[[ Records supplied, beginning ]]
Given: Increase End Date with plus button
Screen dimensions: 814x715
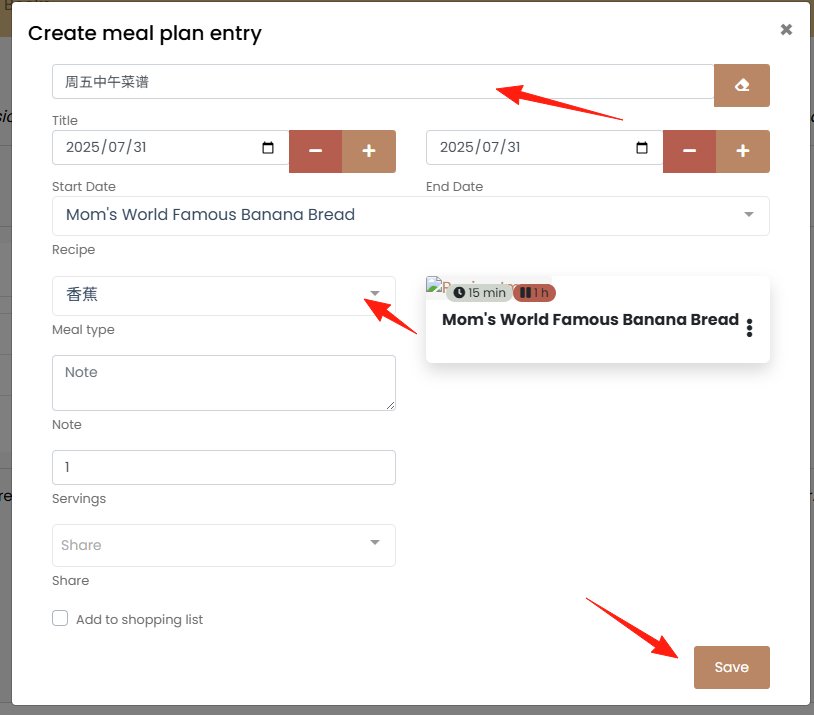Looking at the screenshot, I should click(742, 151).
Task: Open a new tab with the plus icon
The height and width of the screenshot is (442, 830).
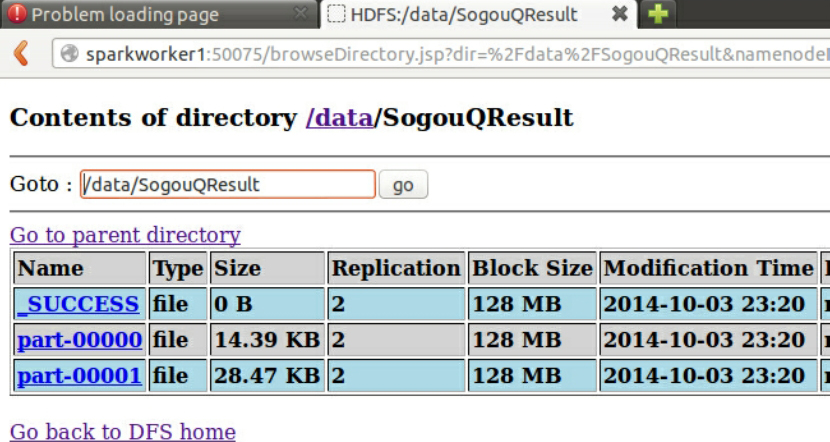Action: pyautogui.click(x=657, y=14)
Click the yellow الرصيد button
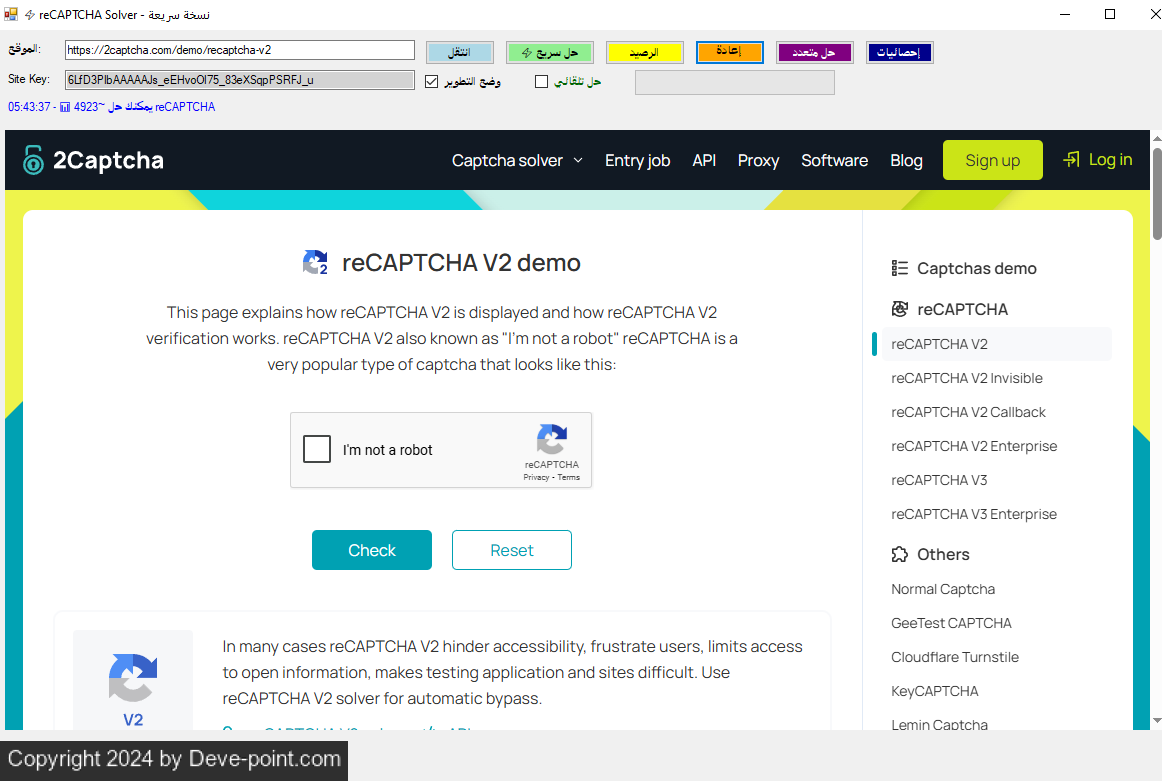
[[ Records supplied, end ]]
Problem requirements
First drop every picture, then print the data above exactly as it stands.

Reply to the task
Given: Increase End Date with plus button
Screen dimensions: 814x715
Looking at the screenshot, I should click(742, 151).
Task: Open a new tab with the plus icon
The height and width of the screenshot is (442, 830).
Action: pyautogui.click(x=657, y=14)
Click the yellow الرصيد button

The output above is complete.